作者主張，答案在於「以規劃為導向」的設計哲學：駕駛堆疊中的每項任務都應以規劃為最終目標來設計。他們提出 UniAD，透過統一的基於查詢設計，串連五個關鍵節點——偵測與追蹤（TrackFormer）、線上建圖（MapFormer）、多智能體運動預測（MotionFormer）、占用預測（OccFormer）以及自車規劃（Planner）。每個模組透過攜帶結構化、任務專屬表示的學習查詢與下游模組通訊，確保中間輸出不僅在各自的指標上準確，更對規劃任務提供最大資訊量。

段落功能提出核心解決方案——完整概述 UniAD 的五模組架構與查詢介面設計。

邏輯角色全文論證的樞紐：將「以規劃為導向」從抽象理念具體化為五個命名模組的流水線。查詢介面是技術核心，使得各任務的表示可被下游直接消費。

論證技巧 / 潛在漏洞以統一的命名規則（-Former 後綴）強化了架構的一致性印象。然而，五個模組序列化連接意味著推論延遲可能較高，這在即時駕駛場景中是關鍵考量，作者未在緒論中討論此取捨。

3D object detection from multi-camera inputs has advanced rapidly with methods like BEVFormer and DETR3D, which project image features into bird's-eye-view (BEV) representations. For multi-object tracking (MOT), traditional approaches rely on detection followed by association heuristics, introducing non-differentiable post-processing that breaks end-to-end training. Recent query-based trackers such as MOTR and TrackFormer perform joint detection and tracking using track queries that propagate across frames, eliminating the need for hand-crafted association rules. However, these methods are designed as standalone modules and do not consider how tracking representations feed into downstream prediction and planning.

基於多攝影機輸入的三維物件偵測隨著 BEVFormer 與 DETR3D 等方法快速發展，這些方法將影像特徵投影至鳥瞰圖（BEV）表示。對於多物件追蹤，傳統方法依賴偵測後關聯啟發式，引入了破壞端到端訓練的不可微分後處理。近期基於查詢的追蹤器如 MOTR 與 TrackFormer 使用跨幀傳播的追蹤查詢進行聯合偵測與追蹤，消除了手工關聯規則的需求。然而，這些方法被設計為獨立模組，未考慮追蹤表示如何饋入下游的預測與規劃。

待辦事項
照抄原文中從「論證技巧 / 潛在漏洞以統一的命名規則（-Former」起，一直到「prediction and planning.」為止的全部文字。 這些資料與原文並無關聯。

資料列
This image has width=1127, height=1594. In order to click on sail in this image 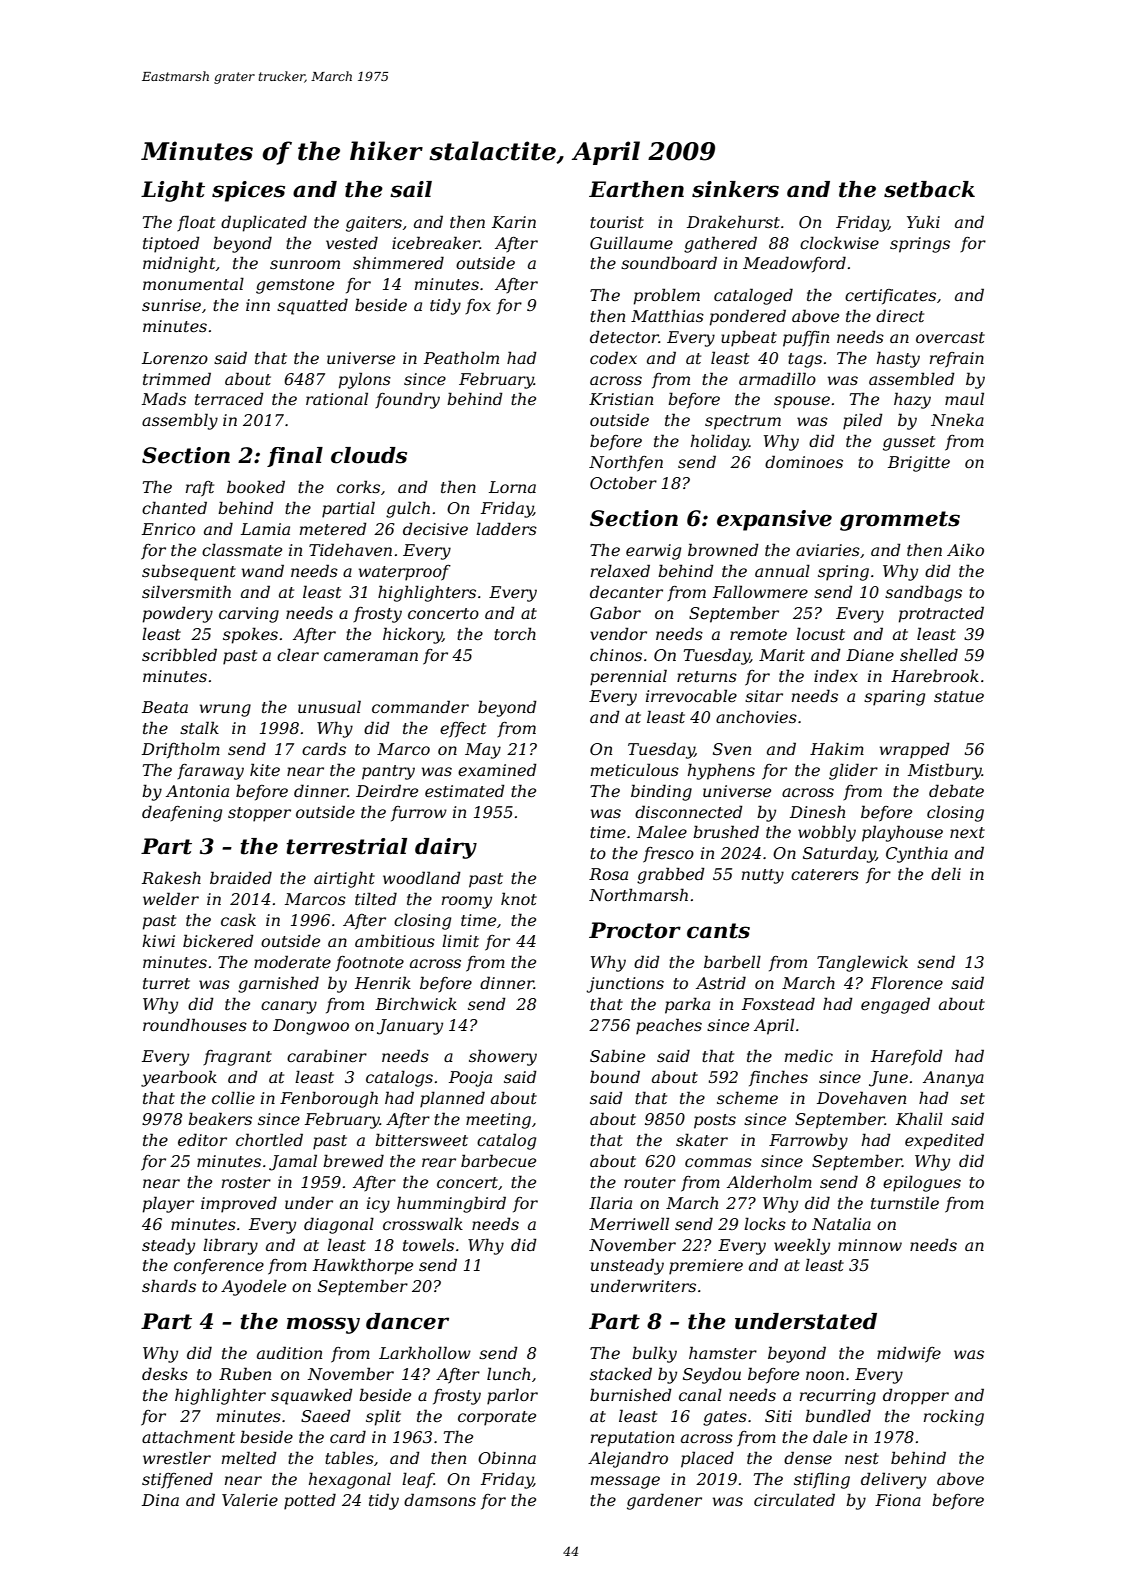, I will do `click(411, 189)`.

==

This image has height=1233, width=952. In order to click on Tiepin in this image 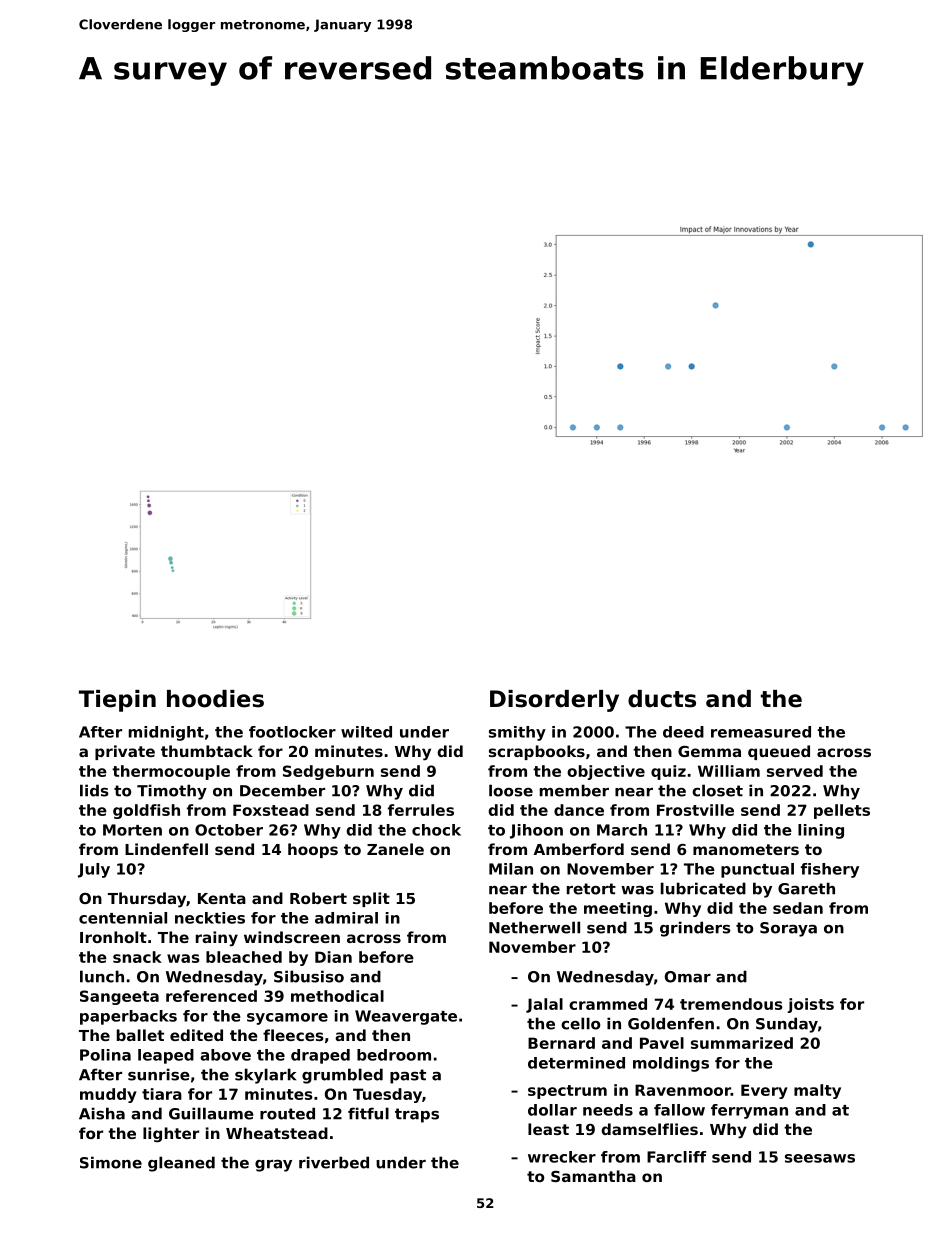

...

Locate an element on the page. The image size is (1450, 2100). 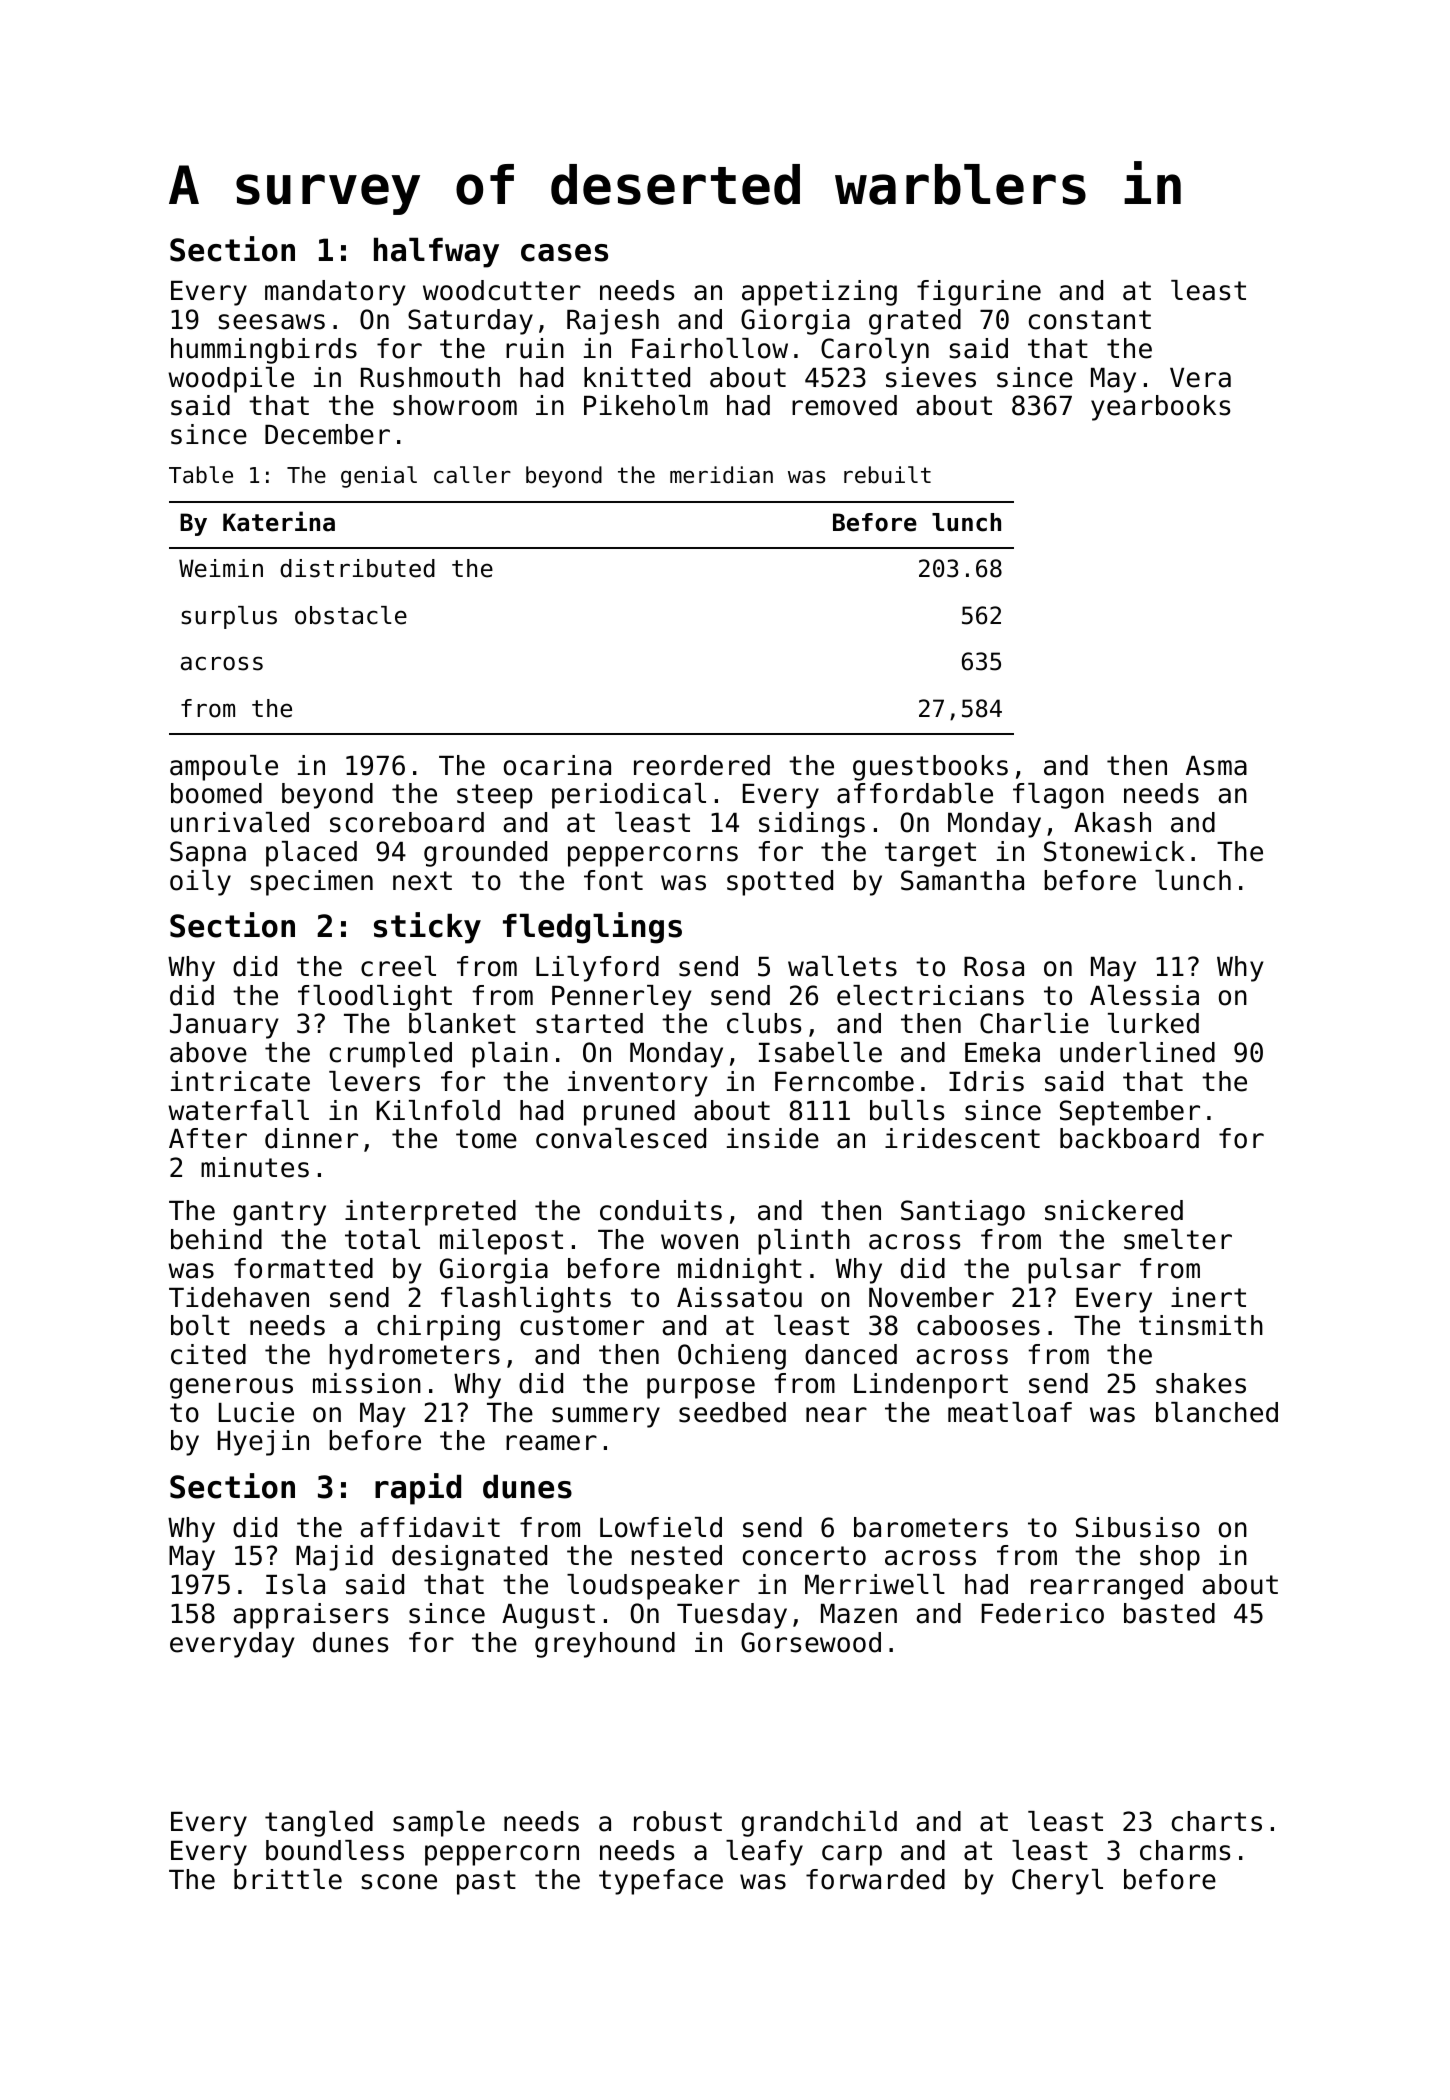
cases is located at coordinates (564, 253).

已完成任務
論證技巧 / 潛在漏洞以統一的命名規則（-Former 後綴）強化了架構的一致性印象。然而，五個模組序列化連接意味著推論延遲可能較高，這在即時駕駛場景中是關鍵考量，作者未在緒論中討論此取捨。

3D object detection from multi-camera inputs has advanced rapidly with methods like BEVFormer and DETR3D, which project image features into bird's-eye-view (BEV) representations. For multi-object tracking (MOT), traditional approaches rely on detection followed by association heuristics, introducing non-differentiable post-processing that breaks end-to-end training. Recent query-based trackers such as MOTR and TrackFormer perform joint detection and tracking using track queries that propagate across frames, eliminating the need for hand-crafted association rules. However, these methods are designed as standalone modules and do not consider how tracking representations feed into downstream prediction and planning.